Leaving the pictures aside, transcribe only and exactly the lines from the one with "Task: Open the Rows per page dropdown" through the end of the entries, both included.

Source records:
-------

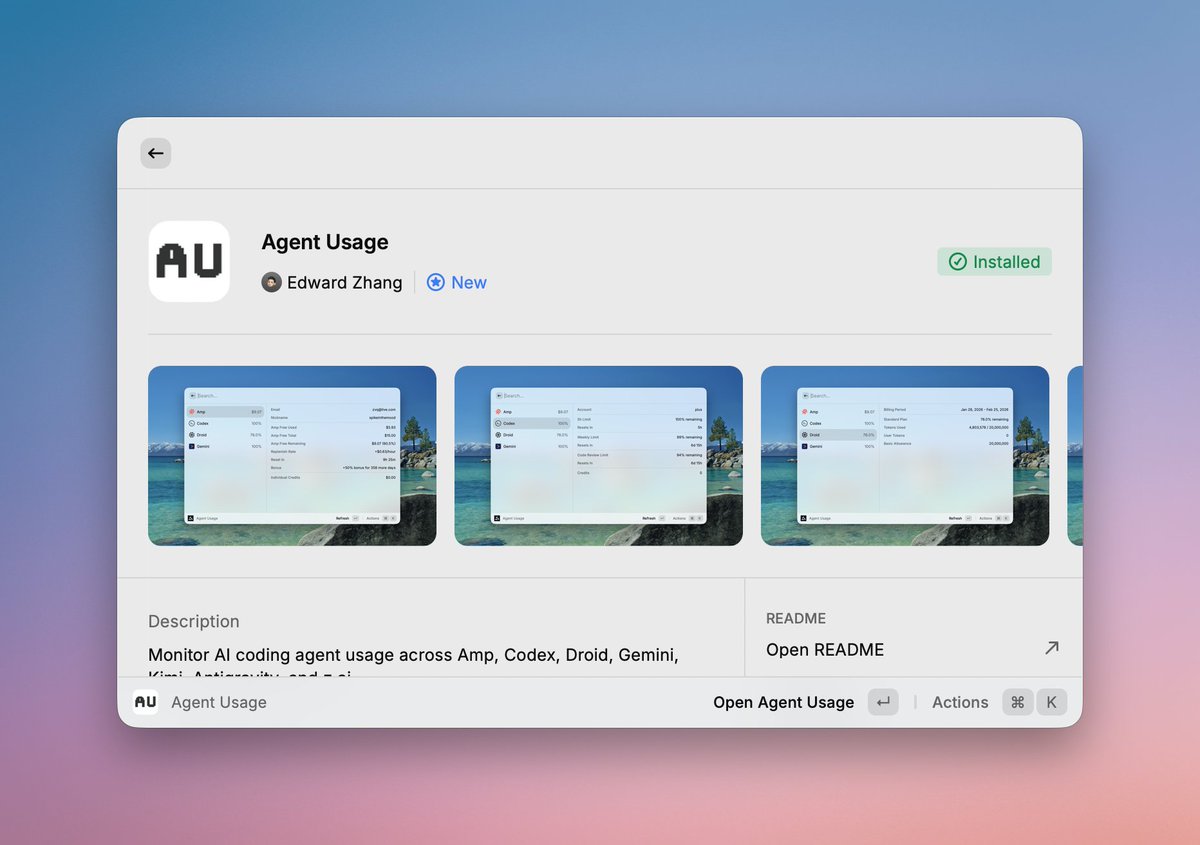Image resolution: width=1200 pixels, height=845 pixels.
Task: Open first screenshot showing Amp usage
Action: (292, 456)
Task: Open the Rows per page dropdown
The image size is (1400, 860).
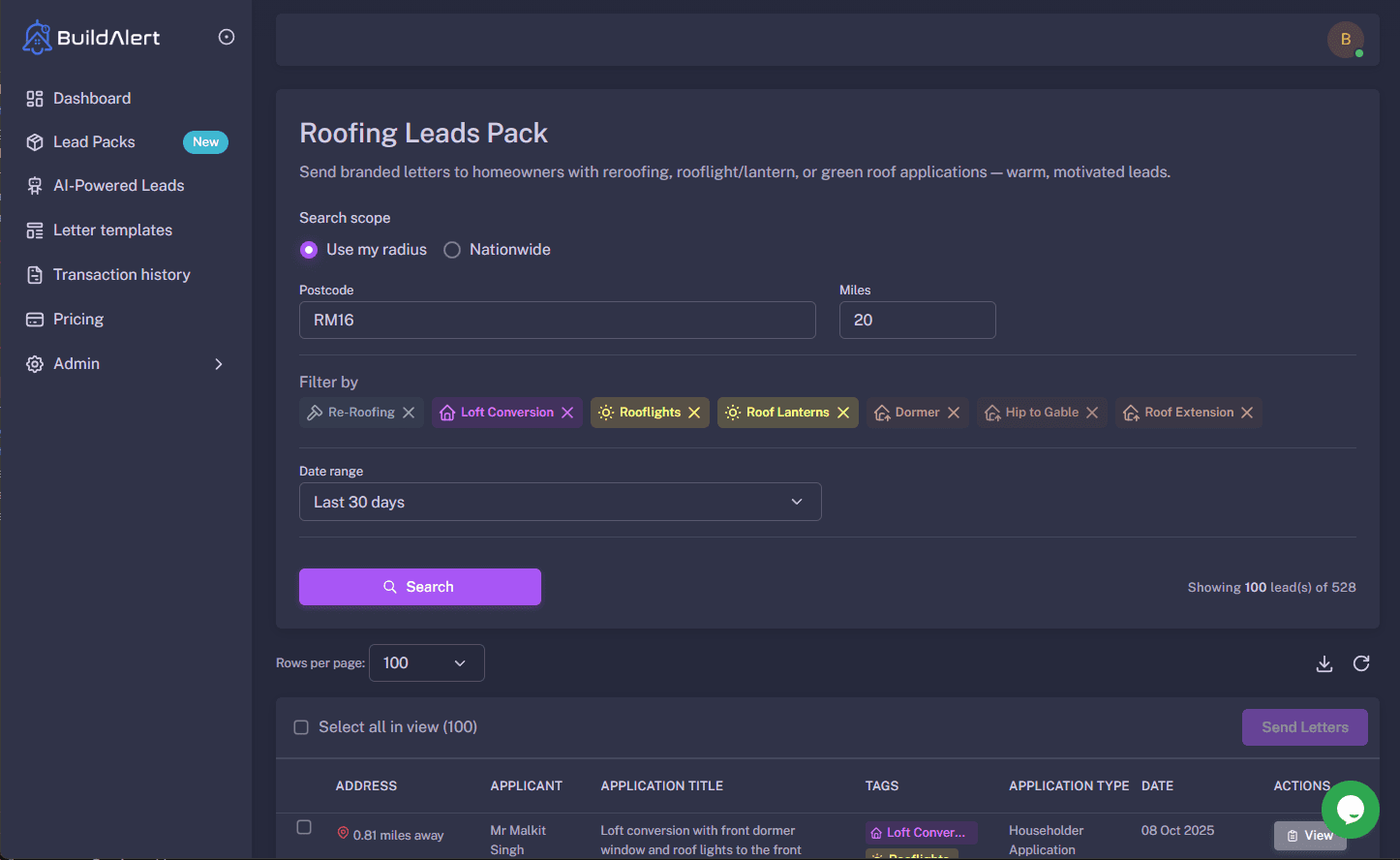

-------

● **ANSWER BELOW**:
Task: Open the Rows per page dropdown
The image size is (1400, 860).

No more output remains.